もしマジックボックスの袋がなかったり、人攫いに持っていかれたりしていたら剣は隠して置いていくしかなかった。
リュードの分の荷物も全て袋の中に入れてルフォンたちは出発した。
ルフォンが早くに目を覚ましたお陰でリュード以外の荷物には一切手をつけられていなかった。
お金もそのまま無事なので何かをするにも困ることがなかったのは助かった。
これまではのんびりと旅をしてきたが早足で次の町へと移動をする。
宿で部屋を取ると女性だけだと少し割引されるなんてことが発覚しつつ、荷物を部屋に置いて冒険者ギルドに向かった。
「ここ最近出るって噂の人攫いについて聞きたいの」
ついた時間は昼前。
やや閑散とした冒険者ギルドの酒場スペースにあるカウンターのバーテンダーの前に行く。
お酒を注文するのではない。
お金を置いて情報を注文する。
こういうことを聞きたい時は依頼の方のカウンターに向かうのではなく、酒場などの方で聞くのが正解である。
「……申し訳ありません。
それについてお話できることはありません」
「どーして……」
「これでも?」
食ってかかろうとするラストを制して、ルフォンは懐からさらにお金を出して重ねる。
このようなことの多くはお金で解決できることが多い。
さらりと増えたお金を見て、少しだけギルド員の目の色が変わる。
「最近はギルドも大変でしょ?」
さらにもう一押し。
もう一枚乗せられたお金を見てギルド員はさりげなく周りを確認する。
ギルド員も人間だ。
もらえるならお金は欲しい。
磨いていたグラスを置いて、そっとお金を懐に入れる。
酒場担当は大変だけどこうした役得があるからやめられない。
「詳しいことは俺の首もかかってくるから言えないんだ。
ただこんなふうに言えば分かると思うが、人攫いに関してはこの国のお偉い人が関わっている。

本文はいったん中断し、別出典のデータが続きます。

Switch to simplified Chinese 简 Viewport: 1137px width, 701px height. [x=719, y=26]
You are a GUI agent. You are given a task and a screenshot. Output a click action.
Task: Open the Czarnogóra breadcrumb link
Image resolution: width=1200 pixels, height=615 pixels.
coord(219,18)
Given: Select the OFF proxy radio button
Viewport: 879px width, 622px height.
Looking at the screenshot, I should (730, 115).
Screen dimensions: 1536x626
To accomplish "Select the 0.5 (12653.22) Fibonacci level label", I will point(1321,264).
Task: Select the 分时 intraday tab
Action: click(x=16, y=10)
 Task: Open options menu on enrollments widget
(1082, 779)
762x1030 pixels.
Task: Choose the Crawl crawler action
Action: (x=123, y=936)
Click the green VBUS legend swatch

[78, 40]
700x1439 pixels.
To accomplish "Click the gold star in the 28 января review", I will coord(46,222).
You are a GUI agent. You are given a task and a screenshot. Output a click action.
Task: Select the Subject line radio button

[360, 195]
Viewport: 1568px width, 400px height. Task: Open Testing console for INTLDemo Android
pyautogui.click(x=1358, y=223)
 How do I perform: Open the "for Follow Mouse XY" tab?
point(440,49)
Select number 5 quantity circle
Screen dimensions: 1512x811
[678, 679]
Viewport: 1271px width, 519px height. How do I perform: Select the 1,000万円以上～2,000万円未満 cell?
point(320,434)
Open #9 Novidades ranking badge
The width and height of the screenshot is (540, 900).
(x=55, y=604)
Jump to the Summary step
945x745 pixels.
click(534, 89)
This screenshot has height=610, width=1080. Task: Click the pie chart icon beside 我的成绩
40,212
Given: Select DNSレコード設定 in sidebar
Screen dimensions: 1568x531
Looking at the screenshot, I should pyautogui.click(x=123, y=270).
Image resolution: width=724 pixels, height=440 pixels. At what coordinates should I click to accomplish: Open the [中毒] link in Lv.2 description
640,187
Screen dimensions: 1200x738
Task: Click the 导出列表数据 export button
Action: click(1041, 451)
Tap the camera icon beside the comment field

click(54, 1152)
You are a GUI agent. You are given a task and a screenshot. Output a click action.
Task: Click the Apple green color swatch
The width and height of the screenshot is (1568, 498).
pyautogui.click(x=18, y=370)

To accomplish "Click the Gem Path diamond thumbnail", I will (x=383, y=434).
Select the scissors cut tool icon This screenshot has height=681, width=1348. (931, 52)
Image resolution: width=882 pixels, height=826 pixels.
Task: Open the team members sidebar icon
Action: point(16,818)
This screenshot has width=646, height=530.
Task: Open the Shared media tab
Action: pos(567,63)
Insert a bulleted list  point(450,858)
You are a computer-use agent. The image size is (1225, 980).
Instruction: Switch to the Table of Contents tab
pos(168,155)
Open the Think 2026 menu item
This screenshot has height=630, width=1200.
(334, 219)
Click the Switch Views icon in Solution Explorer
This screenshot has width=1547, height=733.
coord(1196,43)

…………ギルドに圧力がかけられるぐらいのお偉い人がな」
声をひそめてギルド員は教えてくれた。
「ありがとう」
お金も欲しいが仕事も失うわけにはいかない。
お金を受け取ったので話せることは話した。
想像よりもリュードは厄介で大きなことに巻き込まれたのかもしれない可能性が出てきた。
「ル、ルフォンカッコいい……」
悩ましげな表情を浮かべるルフォンをラストはキラキラとした眼差しで見ていた。
食ってかかりそうになったラストと違ってルフォンは大人の対応をしてみせた。